Sandra Mullin, Senior Vice President, Policy and Communications, World Lung Foundation said: “The environmental, health and economic burden of tobacco cultivation is neither sustainable, nor desirable. Research has proven that tobacco cultivation has a devastating effect on the livelihoods and health of farmers and farm workers, needlessly trapping families and communities in poverty. Tobacco cultivation also is a real risk to food security. The Tobacco Atlas notes that undernourishment rates in 6 of the top 10 tobacco- producing countries were between 5% and 27% in 2009 and there are countless examples of tobacco displacing vital food crops in fertile areas. We urge governments to view this film, to realise that alternative livelihoods offer a real opportunity to produce more food and create healthier, wealthier citizens and to put strategies in place to achieve that goal.”
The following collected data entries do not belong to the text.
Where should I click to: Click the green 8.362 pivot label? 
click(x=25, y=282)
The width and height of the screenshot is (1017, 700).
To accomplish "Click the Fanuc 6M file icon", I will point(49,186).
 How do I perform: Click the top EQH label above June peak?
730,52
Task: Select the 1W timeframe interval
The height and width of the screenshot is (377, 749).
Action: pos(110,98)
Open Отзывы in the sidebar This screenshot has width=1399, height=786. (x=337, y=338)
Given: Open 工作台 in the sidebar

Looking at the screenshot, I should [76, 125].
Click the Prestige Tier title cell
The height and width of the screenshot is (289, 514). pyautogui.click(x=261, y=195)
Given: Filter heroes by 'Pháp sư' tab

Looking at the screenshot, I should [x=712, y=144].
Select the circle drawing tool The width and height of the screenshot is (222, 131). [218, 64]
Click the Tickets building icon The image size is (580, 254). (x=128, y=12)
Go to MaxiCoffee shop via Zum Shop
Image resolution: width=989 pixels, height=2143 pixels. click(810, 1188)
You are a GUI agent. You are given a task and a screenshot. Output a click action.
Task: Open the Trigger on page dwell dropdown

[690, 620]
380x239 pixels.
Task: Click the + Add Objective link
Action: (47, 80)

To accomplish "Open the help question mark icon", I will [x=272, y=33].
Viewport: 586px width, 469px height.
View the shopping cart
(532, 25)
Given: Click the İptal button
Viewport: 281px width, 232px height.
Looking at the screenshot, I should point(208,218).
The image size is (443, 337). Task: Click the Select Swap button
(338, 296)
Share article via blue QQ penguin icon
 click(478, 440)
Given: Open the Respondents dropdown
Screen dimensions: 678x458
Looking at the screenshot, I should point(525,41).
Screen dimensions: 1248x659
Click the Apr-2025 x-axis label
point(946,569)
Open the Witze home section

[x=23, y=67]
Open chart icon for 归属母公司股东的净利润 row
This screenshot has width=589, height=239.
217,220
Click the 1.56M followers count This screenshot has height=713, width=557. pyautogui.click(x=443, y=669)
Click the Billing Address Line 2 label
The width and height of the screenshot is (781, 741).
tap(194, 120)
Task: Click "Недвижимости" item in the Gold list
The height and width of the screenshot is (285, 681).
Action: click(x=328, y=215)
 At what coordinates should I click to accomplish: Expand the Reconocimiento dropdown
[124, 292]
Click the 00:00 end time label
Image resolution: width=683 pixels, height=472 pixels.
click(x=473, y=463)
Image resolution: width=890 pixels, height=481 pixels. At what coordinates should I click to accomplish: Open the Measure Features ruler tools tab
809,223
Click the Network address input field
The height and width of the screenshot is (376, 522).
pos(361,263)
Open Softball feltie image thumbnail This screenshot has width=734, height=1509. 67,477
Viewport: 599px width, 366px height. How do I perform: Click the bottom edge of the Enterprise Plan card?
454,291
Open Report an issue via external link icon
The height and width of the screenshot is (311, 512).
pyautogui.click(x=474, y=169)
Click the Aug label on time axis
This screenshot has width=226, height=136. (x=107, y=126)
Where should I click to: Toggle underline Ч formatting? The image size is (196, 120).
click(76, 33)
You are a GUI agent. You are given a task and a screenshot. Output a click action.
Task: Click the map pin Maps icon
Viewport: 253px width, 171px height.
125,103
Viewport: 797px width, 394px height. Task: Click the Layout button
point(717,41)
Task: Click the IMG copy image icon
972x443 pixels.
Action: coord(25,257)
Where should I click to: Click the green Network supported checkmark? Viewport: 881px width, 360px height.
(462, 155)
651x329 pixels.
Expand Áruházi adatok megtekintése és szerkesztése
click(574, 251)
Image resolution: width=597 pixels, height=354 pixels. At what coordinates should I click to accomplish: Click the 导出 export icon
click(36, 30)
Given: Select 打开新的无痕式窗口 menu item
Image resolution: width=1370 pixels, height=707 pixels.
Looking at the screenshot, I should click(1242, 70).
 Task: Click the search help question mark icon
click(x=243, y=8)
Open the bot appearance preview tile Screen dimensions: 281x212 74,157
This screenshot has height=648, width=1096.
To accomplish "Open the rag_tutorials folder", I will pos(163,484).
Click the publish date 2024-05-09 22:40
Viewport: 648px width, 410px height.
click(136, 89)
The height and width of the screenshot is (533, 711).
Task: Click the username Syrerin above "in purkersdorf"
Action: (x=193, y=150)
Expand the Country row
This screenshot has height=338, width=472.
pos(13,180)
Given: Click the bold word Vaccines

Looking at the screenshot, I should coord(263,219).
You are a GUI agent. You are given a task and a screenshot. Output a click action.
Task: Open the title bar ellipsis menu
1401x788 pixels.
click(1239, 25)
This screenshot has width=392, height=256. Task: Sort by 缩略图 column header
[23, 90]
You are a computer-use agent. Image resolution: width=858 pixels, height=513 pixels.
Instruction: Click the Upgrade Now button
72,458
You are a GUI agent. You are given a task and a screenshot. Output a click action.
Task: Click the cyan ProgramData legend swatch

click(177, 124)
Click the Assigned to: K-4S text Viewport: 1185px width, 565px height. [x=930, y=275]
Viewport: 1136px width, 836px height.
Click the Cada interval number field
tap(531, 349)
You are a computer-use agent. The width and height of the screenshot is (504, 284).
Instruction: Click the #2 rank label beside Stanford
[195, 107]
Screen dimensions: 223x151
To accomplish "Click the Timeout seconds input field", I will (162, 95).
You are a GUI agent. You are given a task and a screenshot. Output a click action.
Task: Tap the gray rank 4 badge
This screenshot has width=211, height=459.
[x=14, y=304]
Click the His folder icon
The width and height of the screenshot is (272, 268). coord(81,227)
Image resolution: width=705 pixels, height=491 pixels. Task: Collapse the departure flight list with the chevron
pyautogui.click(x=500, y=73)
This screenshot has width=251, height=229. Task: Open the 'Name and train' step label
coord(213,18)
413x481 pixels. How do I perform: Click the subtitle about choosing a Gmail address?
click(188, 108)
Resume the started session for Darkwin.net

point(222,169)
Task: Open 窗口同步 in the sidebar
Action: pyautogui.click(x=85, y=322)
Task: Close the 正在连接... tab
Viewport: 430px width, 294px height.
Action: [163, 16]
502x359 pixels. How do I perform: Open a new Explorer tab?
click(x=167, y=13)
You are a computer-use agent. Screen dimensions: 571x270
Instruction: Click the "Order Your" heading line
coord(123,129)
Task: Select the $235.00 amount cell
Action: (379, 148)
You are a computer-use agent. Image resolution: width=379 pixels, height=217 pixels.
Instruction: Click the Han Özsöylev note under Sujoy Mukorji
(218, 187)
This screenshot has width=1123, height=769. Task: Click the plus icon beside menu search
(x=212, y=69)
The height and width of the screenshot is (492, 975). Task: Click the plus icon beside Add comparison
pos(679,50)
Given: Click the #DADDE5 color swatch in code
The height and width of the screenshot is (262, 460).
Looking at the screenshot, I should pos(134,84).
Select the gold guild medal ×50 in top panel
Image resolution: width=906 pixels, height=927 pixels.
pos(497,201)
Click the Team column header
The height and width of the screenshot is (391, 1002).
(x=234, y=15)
Tobacco – Killer Crop – was developed by WLF in partnership with WHO-SEARO. It was filmed in Indonesia, Bangladesh and India and includes interviews with farmers and government representatives, along with key facts about tobacco cultivation. Financial support for the project was provided by WHO-SEARO. The film will be available on Youtube and through WHO-SEARO and WLF.
In 2011, tobacco growers and workers produced nearly seven and a half million tonnes of raw tobacco on a total of 4.2 million hectares in about 120 countries. Exploitative buying practices and unfair contracts promoted by cigarette makers and leaf buying companies trap famers in cycles of poverty, push farmers into debt, and create conditions that promote child labour. Studies show that contract farming – where tobacco companies increase their profits by directly engaging with tobacco farmers – creates a cycle of indebtedness where farmers find themselves owing tobacco companies significant sums for payments advanced as agricultural inputs year after year. Farmers earn very little for their crop; one tonne of raw tobacco produced by a farmer and sold to the “first processor” increases in value by 47.2 times along the production chain before the smoker buys cigarettes. The tobacco industry actively interferes in government policy to promote tobacco cultivation. In August 2010, the US Securities and Exchange Commission alleged that Universal Corporation and Alliance One International, companies that purchase leaf from developing countries for Philip Morris and BAT, paid more than $5 million in bribes to government authorities in Malawi, Mozambique, China, Greece, Indonesia and Kyrgyzstan.
In the major tobacco growing countries, over 1.3 million children work on tobacco farms – damaging their health and their education – to generate greater profits for leaf companies and cigarette manufacturers. On humid days the average field worker may be exposed to as much as 54 mg of dissolved nicotine — equivalent to more than 50 cigarettes. Illnesses related to tobacco cultivation including green tobacco sickness (caused by absorption of nicotine through the skin), pesticide intoxication, respiratory and dermatological disorders and cancers.